═══ Document segment

If I understand correctly your problem, since you have the corner points, a solution might be to use pp_drawsphericalpoly from my library (http://www.ppenteado.net/idl/pp_lib/doc/).

Se the 5th example plot in http://www.ppenteado.net/idl/pp_lib/doc/pp_drawsphericalpoly .html, it is the one with polygons spanning the pole.

Paulo

On Thursday, June 2, 2016 at 7:22:27 AM UTC-7, audrey.sch...@gmail.com wrote:
> Hi everyone!
>
> I thought I had a rather simple (and common) problem, but I just can't seem to find the hang of how to solve this:
>
> I have a satellite that is flying around the Moon in a circular orbit with fixed altitude. The instrument on board the satellite is nadir pointing, has a fixed field-of-view, the surface projection of which is 150 x 25 km^2 (you can imagine the instrument being fixed in space and the Moon turning beneath the instrument). I now have a dataset of measured counts and associated longitude x latitude pair (either as boresight point, or as an array of four corner points).
>
> What I would like to do is map my counts onto the footprint of my rectangular field-of-view (around the boresight, or spanning the four corner points).
>
> This works well for the equatorial region: I just create a 360 x 180 float array, and for each measurement distribute the counts from the min(corners_longitudes), min(corners_latitudes) to the max(corners_longitudes), max(corners_latitudes).
>
> At the poles this obviously does not work, because at the poles a rectangular field-of-view projection has non-consecutive longitude, latitude values (they kind of jump around in value if part of the field-of-view is beyond the pole). I assume I have to do some triangulation, and fill all triangles within the triangles associated with the corner points. But I just can't seem to figure out how to do this.
>
> Does anyone have a solution to this problem?
>
> best,
> Audrey
Re: satellite field of view pole projection [message #93282 is a reply to message #93281] Thu, 02 June 2016 23:27 Go to previous messageGo to next message
audrey.schaufelberger is currently offline  audrey.schaufelberger
Messages: 10
Registered: June 2014
Junior Member
thank you, that looks exactly like what I want to plot, but unfortunately I seem to already fail a step earlier in the process if I use your approach.

In your example you have a certain number of field-of-views you want to plot, which are not overlapping. In my question I was only talking about one orbit, and in that case your solution would work well.

══════
═══ Entries provided

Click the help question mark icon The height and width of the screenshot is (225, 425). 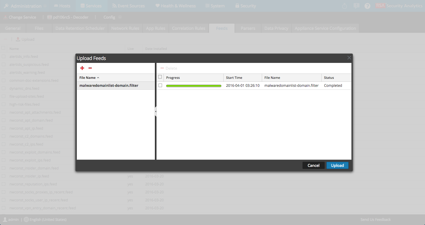pos(367,6)
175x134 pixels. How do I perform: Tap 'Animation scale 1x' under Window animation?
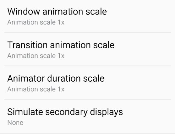click(x=36, y=22)
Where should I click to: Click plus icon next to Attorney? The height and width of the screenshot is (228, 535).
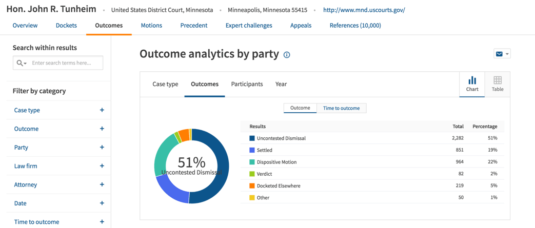click(x=102, y=184)
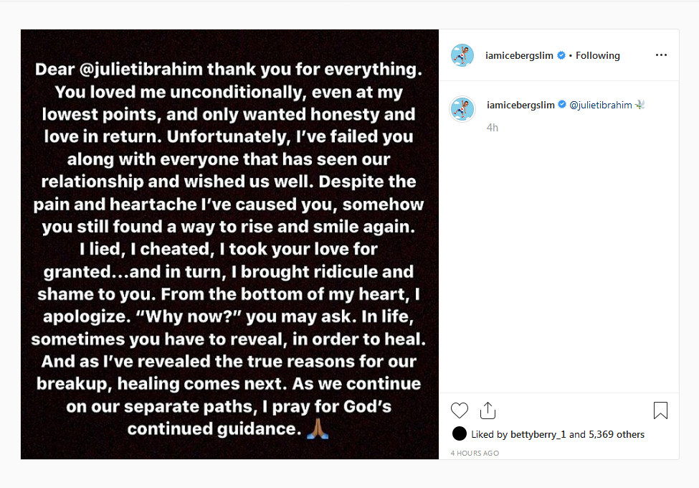Like the post with the heart icon
The height and width of the screenshot is (488, 699).
[x=460, y=410]
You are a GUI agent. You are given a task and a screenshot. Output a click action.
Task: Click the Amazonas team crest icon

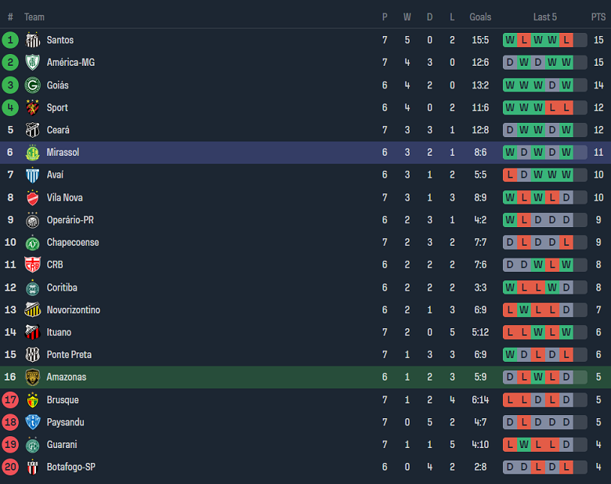click(x=32, y=377)
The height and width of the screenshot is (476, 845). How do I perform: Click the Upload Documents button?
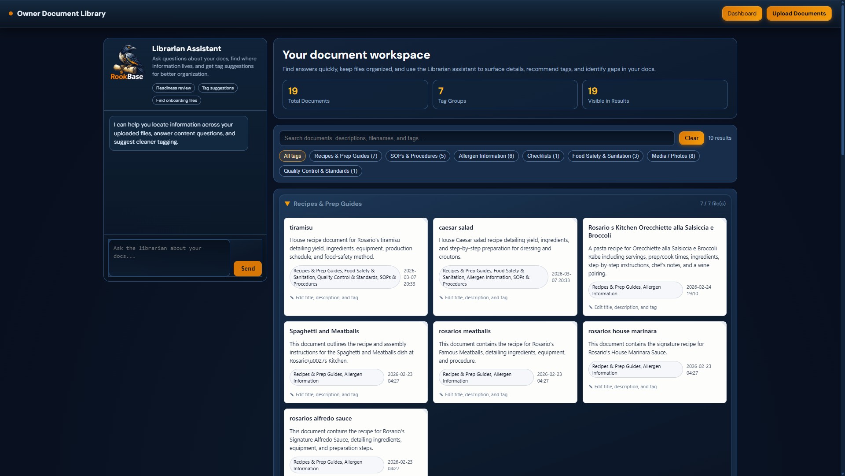pos(799,13)
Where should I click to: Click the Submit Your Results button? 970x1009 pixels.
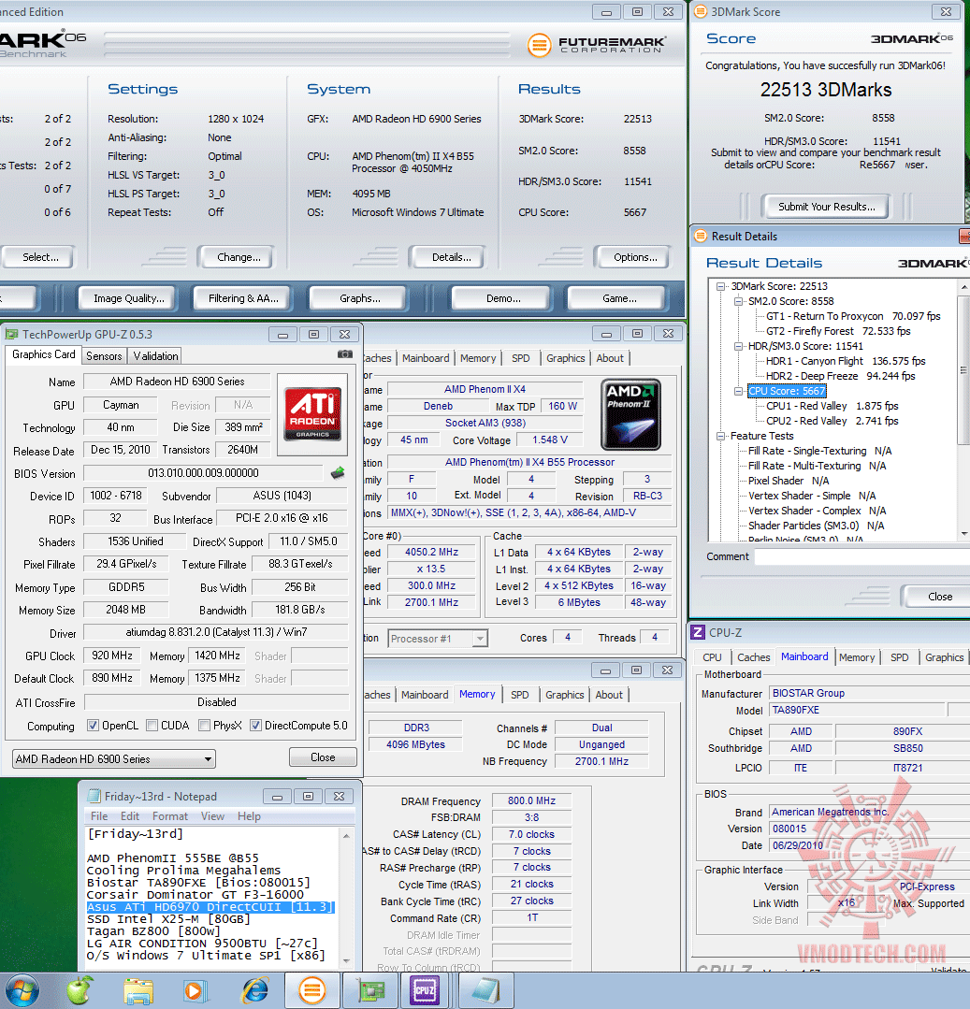(x=826, y=207)
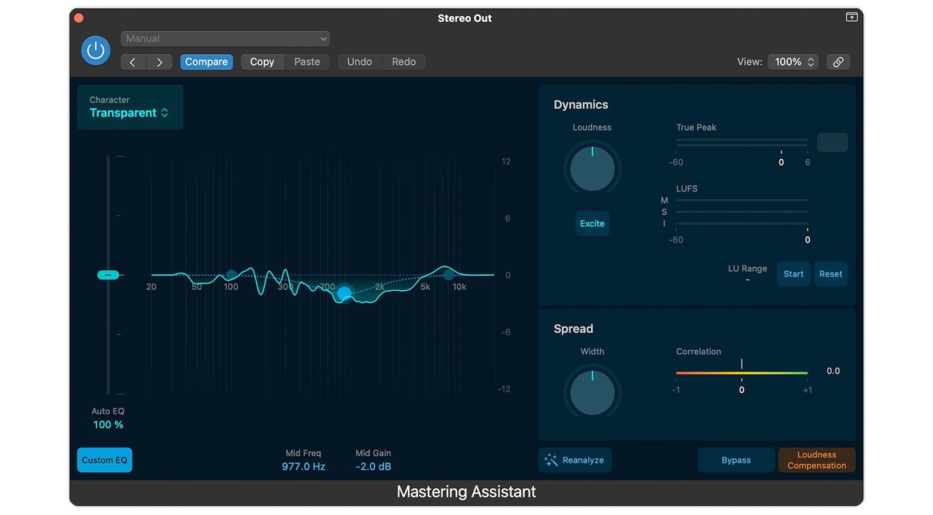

══════

Written request 1 =>
Answer these from the field-of-view thread:
(a) What is the size of the surface projection of the instrument's field-of-view?
(b) What size of float array is created for the equatorial region?
(c) Which example plot on the pp_drawsphericalpoly page shows polygons spanning the pole?
Written request 2 => Reproduce word for word the part of the field-of-view thread starting at "If I understand" and ending at "my library (http://www.ppenteado.net/idl/pp_lib/doc/).".
Written request 3 =>
Based on the field-of-view thread, do these statements agree with it? Answer yes or no and quote the words that decide each.
(a) The satellite flies around the Moon in an elliptical orbit.
(b) The instrument on board the satellite points toward nadir.
(c) The fields of view in the example overlap.

Full output 1 =>
(a) 150 x 25 km^2
(b) 360 x 180
(c) The 5th example plot

Full output 2 =>
If I understand correctly your problem, since you have the corner points, a solution might be to use pp_drawsphericalpoly from my library (http://www.ppenteado.net/idl/pp_lib/doc/).

Full output 3 =>
(a) No: "flying around the Moon in a circular orbit with fixed altitude"
(b) Yes: "The instrument on board the satellite is nadir pointing"
(c) No: "which are not overlapping"